Best regards, Vladimir Yudovin, 

Winguzone - Cloud Cassandra Hosting






---- On Fri, 21 Apr 2017 07:56:08 -0400 Alain RODRIGUEZ &lt;arodrime@gmail.com&gt; wrote ----




Hi Oskar,



My guess (wait for confirmation maybe): When you read from a primary key + specific clustering key or (range of clustering keys), Apache Cassandra will look for these specific values and not read all the row. Yet it is important to know that a minimal block size of 64 KB is read from the disk (not configurable in C* 2.0). Or if the table is compressed, the minimal read size is a chunk, for which you can manually set the size. That's why when using small rows, it is sometimes interesting to enable compression, even if you don't care about the data size... This all has been improved a bit in 2.1 / 2.2 and greatly in C* 3.0+.



I might write a post about this, if I do, I will let you know. It's an interesting topic I have been working on recently.



C*heers,

-----------------------

Alain Rodriguez - @arodream - alain@thelastpickle.com

France



The Last Pickle - Apache Cassandra Consulting

http://www.thelastpickle.com










2017-04-21 10:44 GMT+02:00 Oskar Kjellin &lt;oskar.kjellin@gmail.com&gt;:

If I have a table like this:



PRIMARY KEY ((userid),deviceid)



And I query

SELECT * FROM devices where userid= ? and deviceid = ?

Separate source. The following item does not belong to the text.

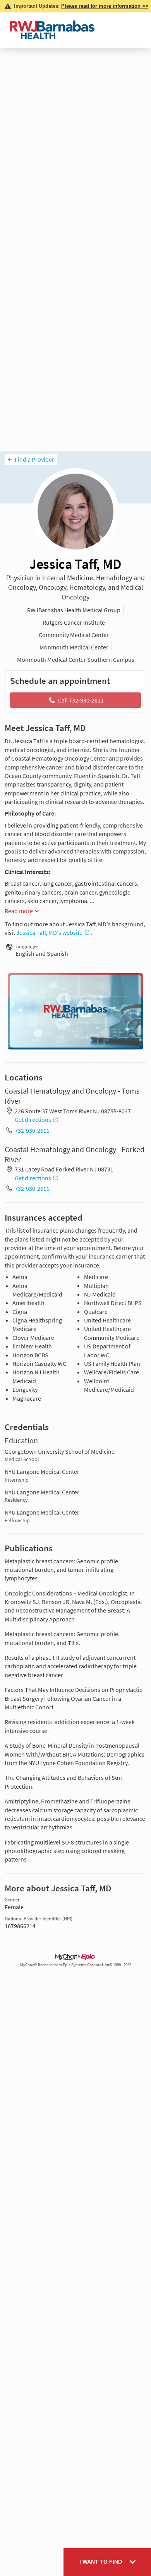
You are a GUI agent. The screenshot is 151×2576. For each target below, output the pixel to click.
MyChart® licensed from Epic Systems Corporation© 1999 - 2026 (75, 1964)
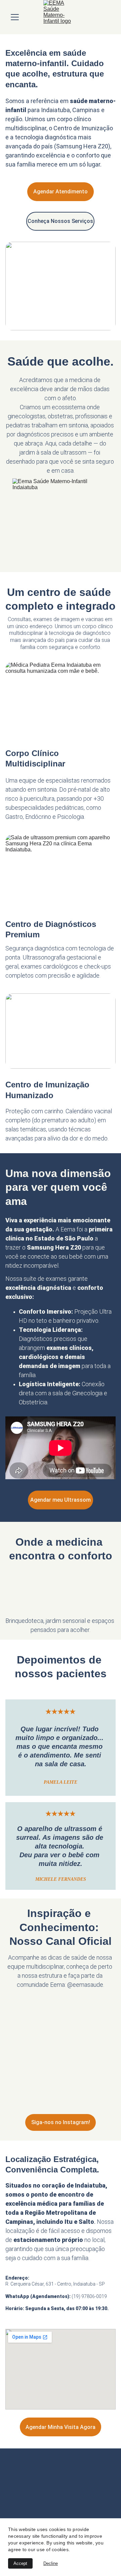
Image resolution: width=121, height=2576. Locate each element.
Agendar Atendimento (60, 191)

Will cassandra read the entire partition for the userid? So if I lots of tombstones for userid, will they get scanned?



I guess this depends on how the bloomfilter is working. Does it contain partitioning key or primary key?



We're using 2.0.17 if it matters.



/Oskar










Re: Will query on PK read entire partition?

Posted by Alain RODRIGUEZ <ar...@gmail.com>.
Hi Oskar,

My guess (wait for confirmation maybe): When you read from a primary key +
specific clustering key or (range of clustering keys), Apache Cassandra
will look for these specific values and not read all the row. Yet it is
important to know that a minimal block size of 64 KB is read from the disk
(not configurable in C* 2.0). Or if the table is compressed, the minimal
read size is a chunk, for which you can manually set the size. That's why
when using small rows, it is sometimes interesting to enable compression,
even if you don't care about the data size... This all has been improved a
bit in 2.1 / 2.2 and greatly in C* 3.0+.

I might write a post about this, if I do, I will let you know. It's an
interesting topic I have been working on recently.

C*heers,
-----------------------
Alain Rodriguez - @arodream - alain@thelastpickle.com
France

The Last Pickle - Apache Cassandra Consulting
http://www.thelastpickle.com



2017-04-21 10:44 GMT+02:00 Oskar Kjellin <os...@gmail.com>:

> If I have a table like this:
>
> PRIMARY KEY ((userid),deviceid)
>
> And I query
> SELECT * FROM devices where userid= ? and deviceid = ?
>
> Will cassandra read the entire partition for the userid? So if I lots of
> tombstones for userid, will they get scanned?
>
> I guess this depends on how the bloomfilter is working. Does it contain
> partitioning key or primary key?
>
> We're using 2.0.17 if it matters.
>
> /Oskar
>